Sadly the bulk of what we saw in the tourist shops and the quasi-touristy shops fell into this category. Even the famous Icelandic woolens, if one is not careful are actually made in Nepal. One has to be very discerning. Ask questions too. I found that the sales people and shop keepers were willing to be honest about the place origin for the goods they were selling and buyer beware, much of the merchandise did not have a "made in ..." label, so you have to ask, if you want to know. It further seems to me and I am not certain this is the case, the shops which seem to be full of the tourist trap made elsewhere goods are also the shops which offer an automatic tax rebate, which is significant given the VAT is rather staggering verses American sales tax. I think this is probably based on volume, but the reality is government tax practices and tariffs or incentives encourages or discourages the type of behavior government wants to see and if you want to support local crafts people, stop offering the rebate on imported items. It really is that easy. (Just my free advise - oh Icelandic Parliament.)
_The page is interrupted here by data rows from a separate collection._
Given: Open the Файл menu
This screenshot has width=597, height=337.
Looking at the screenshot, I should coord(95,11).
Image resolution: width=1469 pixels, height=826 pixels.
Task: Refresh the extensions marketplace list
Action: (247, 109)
I am pleased to report that at the weekend flee market, Kolaportið Flea Market, in downtown Reykjavík, does have some booths, which feature local Icelandic crafts people. L got a wonderful glass wall hanging which has actual soot and ash from the volcano inside. It is very cool.
I got a very nice pair of artisan made earrings, with polished lava stones.
The flea market had some vendors selling cheap plastic trinkets imported from everyone's favorite sweatshop and certainly some booths resembles someone yard sale. If you are willing to shop, you might be able to score a great Iceland woolen sweater or other hand knit item at a really reasonable price. As always, it is buyer beware.
Also check out one of the Red Cross shops or the Salvation Army resale shop. One can find a nice Iceland knit item there from time to time, we were told. There is also a children's charity woolen shop, which seemed to be closed more often than not and therefore we could not check it out, but our free tour guide suggested it.
As I took a walk one evening, I lucked out and found the nice little shop - Níu heimar / Nine Worlds. This shop features hand made items by local artists. Many of the items are tied to Norse mythology and Iceland's pagan past and present. I bought a few small items here. It is a joy to support local crafts people. Their hours are sporadic, so shop early and often, is my advice. I found them open on Saturday afternoon, which was our last day in Iceland. It was fortuitous indeed.
There were other little shops, off the main drag which we checked out and might have browsed a bit more, but this trip was not about shopping. I am mentioning this, so if you do fall in love Iceland as you read my series, and decide to pay Iceland a visit, you too can shop locally. I really think it is worth the extra money, if you choose to shop, to buy local. Supporting the local crafts people and artisans is invaluable.